I've read those two monographs by Hugh Urban now, and I find it interesting that
he is so dependent on his
sociology-of-knowledge intellectual starting point that he has to distance
himself from marxism to avoid being
identified with it. The tell-tale sign of the sociological base is the concern
with social status as the litmus
test fior the nature of 'knowledge', i.e., 'knowledge' is not true or false per
se, but is emblematic of a
certain social status, to which it acts as passport.
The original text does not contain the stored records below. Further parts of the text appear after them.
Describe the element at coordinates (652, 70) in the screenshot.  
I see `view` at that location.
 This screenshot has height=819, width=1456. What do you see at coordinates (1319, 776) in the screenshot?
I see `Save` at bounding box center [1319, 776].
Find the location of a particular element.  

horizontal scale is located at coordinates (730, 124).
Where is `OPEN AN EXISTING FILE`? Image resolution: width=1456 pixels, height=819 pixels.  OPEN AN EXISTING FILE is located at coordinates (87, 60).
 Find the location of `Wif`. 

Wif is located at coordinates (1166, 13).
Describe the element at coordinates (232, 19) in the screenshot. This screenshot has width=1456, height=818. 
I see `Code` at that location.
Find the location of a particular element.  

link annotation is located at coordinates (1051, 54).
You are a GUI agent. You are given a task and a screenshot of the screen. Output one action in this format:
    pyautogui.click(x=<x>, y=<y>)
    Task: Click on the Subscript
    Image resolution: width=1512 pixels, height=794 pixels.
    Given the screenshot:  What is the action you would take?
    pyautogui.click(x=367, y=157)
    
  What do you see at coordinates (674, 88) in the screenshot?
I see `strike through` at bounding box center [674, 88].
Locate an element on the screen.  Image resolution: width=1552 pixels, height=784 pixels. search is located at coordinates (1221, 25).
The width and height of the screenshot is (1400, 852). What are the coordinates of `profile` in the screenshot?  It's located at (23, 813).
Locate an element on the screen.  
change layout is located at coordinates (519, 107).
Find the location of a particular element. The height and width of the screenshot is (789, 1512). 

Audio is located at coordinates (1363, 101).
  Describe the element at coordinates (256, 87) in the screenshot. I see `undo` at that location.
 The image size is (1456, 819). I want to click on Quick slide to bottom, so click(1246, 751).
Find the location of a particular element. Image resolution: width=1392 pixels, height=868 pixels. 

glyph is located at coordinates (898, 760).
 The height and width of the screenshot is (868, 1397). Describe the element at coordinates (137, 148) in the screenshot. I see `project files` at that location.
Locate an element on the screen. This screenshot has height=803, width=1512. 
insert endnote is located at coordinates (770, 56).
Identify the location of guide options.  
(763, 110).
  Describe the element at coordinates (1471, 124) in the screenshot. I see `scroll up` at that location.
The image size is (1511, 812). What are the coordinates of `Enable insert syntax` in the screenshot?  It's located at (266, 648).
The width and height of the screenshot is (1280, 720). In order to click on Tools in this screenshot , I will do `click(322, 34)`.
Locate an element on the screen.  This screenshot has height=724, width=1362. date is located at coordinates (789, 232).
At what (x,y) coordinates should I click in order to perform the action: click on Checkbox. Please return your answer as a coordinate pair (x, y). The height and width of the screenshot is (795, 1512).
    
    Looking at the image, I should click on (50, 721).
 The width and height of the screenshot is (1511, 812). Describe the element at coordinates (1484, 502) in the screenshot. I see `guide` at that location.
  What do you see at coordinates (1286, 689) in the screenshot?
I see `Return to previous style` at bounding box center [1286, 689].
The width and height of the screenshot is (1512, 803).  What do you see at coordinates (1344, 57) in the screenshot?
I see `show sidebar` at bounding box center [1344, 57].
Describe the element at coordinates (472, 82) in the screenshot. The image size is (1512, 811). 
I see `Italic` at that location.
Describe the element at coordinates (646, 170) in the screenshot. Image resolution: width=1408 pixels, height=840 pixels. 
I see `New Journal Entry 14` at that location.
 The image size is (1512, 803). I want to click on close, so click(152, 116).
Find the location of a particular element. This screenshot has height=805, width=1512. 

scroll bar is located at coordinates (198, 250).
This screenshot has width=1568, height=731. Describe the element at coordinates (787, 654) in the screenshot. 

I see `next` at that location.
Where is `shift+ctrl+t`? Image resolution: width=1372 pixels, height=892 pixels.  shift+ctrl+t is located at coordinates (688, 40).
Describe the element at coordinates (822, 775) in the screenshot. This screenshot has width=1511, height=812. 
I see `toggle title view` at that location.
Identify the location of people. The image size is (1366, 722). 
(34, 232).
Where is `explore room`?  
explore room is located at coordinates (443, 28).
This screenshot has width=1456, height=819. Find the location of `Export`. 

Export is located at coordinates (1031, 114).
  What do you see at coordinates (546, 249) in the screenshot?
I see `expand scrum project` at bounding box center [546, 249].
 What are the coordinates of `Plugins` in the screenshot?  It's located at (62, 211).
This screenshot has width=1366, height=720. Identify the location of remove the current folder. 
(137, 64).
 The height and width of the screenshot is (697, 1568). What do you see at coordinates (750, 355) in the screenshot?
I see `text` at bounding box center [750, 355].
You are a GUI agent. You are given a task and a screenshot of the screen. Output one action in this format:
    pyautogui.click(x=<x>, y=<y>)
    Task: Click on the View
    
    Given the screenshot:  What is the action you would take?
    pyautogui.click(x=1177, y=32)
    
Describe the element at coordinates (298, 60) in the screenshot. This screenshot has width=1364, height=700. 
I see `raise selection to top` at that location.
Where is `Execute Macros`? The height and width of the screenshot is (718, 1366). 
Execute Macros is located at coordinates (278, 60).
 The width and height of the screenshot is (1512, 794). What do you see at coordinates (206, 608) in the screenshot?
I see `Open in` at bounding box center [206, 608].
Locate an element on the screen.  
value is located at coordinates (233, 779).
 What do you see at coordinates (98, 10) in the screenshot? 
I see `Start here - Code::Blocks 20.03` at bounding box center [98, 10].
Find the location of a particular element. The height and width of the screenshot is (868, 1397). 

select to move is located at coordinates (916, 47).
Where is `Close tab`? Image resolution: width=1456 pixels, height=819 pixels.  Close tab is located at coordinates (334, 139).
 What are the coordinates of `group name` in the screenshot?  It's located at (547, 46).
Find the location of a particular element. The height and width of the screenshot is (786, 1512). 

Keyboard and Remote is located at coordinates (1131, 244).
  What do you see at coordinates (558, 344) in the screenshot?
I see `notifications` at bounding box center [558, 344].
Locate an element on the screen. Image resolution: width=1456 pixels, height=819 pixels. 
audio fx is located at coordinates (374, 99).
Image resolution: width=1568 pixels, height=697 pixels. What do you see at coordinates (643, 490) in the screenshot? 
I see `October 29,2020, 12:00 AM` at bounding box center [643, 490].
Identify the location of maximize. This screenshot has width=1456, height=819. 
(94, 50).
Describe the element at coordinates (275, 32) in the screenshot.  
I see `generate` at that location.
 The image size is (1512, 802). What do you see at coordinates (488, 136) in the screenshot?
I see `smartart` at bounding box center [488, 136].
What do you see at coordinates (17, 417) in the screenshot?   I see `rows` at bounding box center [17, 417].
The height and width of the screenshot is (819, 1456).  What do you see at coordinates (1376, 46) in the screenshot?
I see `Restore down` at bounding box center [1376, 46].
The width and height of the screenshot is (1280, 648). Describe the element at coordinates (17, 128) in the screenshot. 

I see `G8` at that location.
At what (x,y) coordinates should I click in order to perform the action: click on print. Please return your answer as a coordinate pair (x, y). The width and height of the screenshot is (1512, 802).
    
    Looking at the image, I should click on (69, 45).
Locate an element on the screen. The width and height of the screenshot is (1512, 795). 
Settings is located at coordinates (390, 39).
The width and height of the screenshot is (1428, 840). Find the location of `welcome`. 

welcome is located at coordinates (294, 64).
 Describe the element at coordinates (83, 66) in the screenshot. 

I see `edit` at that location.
Of course, this is not untrue, but by itself it is misleading - consider his
treatment of Willermoz, which
manages to state that W's Masonic 'knowledge' simultaneously:
(1) connected him to the aristocratic pre-revolutionary elite
(2) was nearly destroyed by the revolution
(3) provided a vehicle for aristocrats to perpetuate their social status in the
post-revolutionary world
(4) raised W himself to an anomalously high status given his social origins
(5) was emblematic of the actually reactionary nature of French Freemasonry
but rejects the Catholic view that
(a) Freemasonry was a vehicle for the rising bourgeoisie and the Jews to network
AGAINST feudalism
(b) Freemasonry systematically attacked religious education
(c) Freemasonry networked internationally to reduce one feudal or imperial state
after another
(d) the actual content of Freemasonic teaching was anti-Christian
(e) those aristocrats who did support Freemasonry in their OWN countries (as
opposed to those who used it as a
subversive stalking-horse in OTHER countries) were either junior scions without
power in the status quo, or were
self-deluded eccentrics (like 'Philippe Egalite') and were usually destroyed by
the later stages of the
revolution anyway.
In the same way that he one-sidedly, or indeed wrongly, presents Freemasonry in
France as a prop of the
post-revolution aristocacy, he also presents Bangali Tantra as a prop for the
post-classical Brahman elite, but
I cannot evaluate his accuracy here.